Assignment:
For each line of the listing below that contains the string "vesmíru", copy the line.

Data to examine:
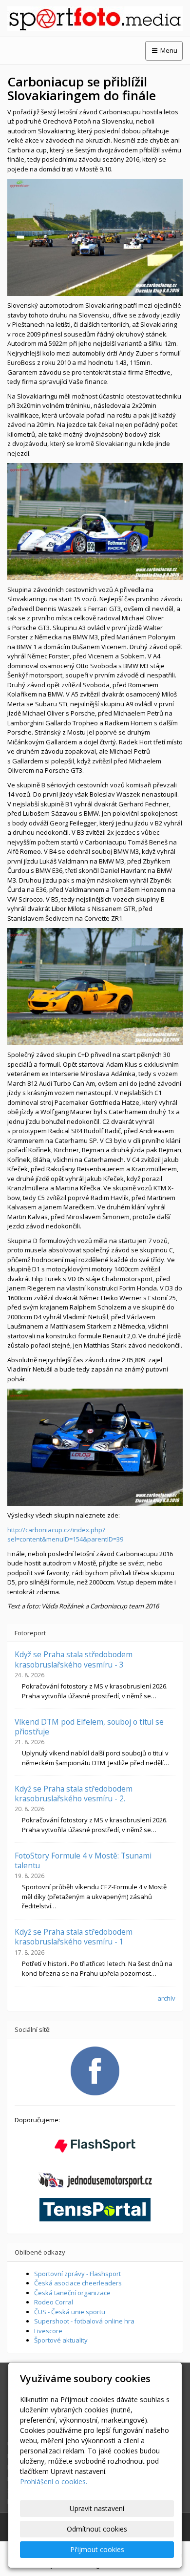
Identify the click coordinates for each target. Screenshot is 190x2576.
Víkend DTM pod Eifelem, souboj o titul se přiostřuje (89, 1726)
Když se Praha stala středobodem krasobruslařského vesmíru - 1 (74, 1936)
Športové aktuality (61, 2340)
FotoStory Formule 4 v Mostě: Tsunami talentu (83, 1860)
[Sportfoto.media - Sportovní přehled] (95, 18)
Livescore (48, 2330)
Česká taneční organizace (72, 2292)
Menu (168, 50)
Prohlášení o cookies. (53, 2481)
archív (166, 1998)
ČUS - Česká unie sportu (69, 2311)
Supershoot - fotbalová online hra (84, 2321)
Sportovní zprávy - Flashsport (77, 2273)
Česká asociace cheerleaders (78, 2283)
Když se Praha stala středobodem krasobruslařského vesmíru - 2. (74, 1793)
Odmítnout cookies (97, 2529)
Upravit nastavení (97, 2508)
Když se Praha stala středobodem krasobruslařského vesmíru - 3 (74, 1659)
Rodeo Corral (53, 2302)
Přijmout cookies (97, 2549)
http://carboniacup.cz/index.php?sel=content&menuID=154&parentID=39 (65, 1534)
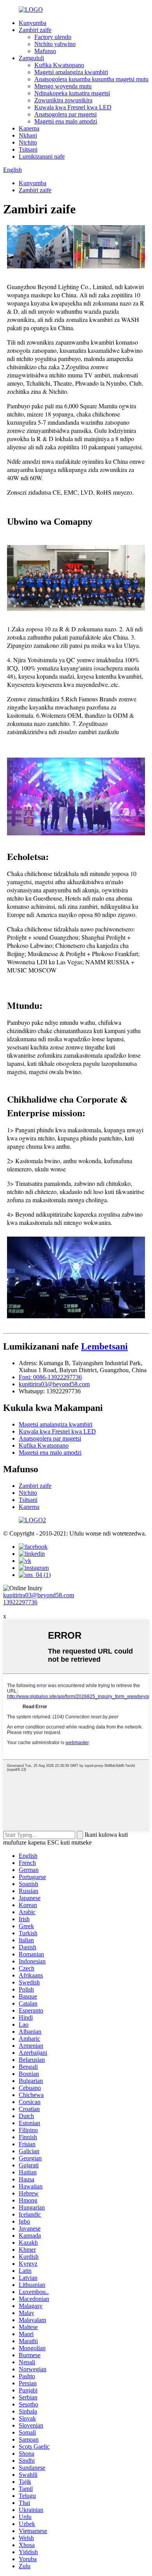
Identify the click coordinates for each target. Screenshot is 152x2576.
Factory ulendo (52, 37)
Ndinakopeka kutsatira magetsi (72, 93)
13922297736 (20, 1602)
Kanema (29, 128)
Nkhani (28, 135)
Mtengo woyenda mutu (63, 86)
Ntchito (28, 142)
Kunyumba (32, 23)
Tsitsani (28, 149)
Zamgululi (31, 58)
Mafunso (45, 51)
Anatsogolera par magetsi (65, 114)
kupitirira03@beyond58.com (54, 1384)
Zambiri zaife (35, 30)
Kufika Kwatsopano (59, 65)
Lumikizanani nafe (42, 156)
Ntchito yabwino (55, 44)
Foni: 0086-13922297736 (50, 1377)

Response to this task:
Když se Praha stala středobodem krasobruslařského vesmíru - 1 (74, 1936)
Když se Praha stala středobodem krasobruslařského vesmíru - 2. (74, 1793)
Když se Praha stala středobodem krasobruslařského vesmíru - 3 (74, 1659)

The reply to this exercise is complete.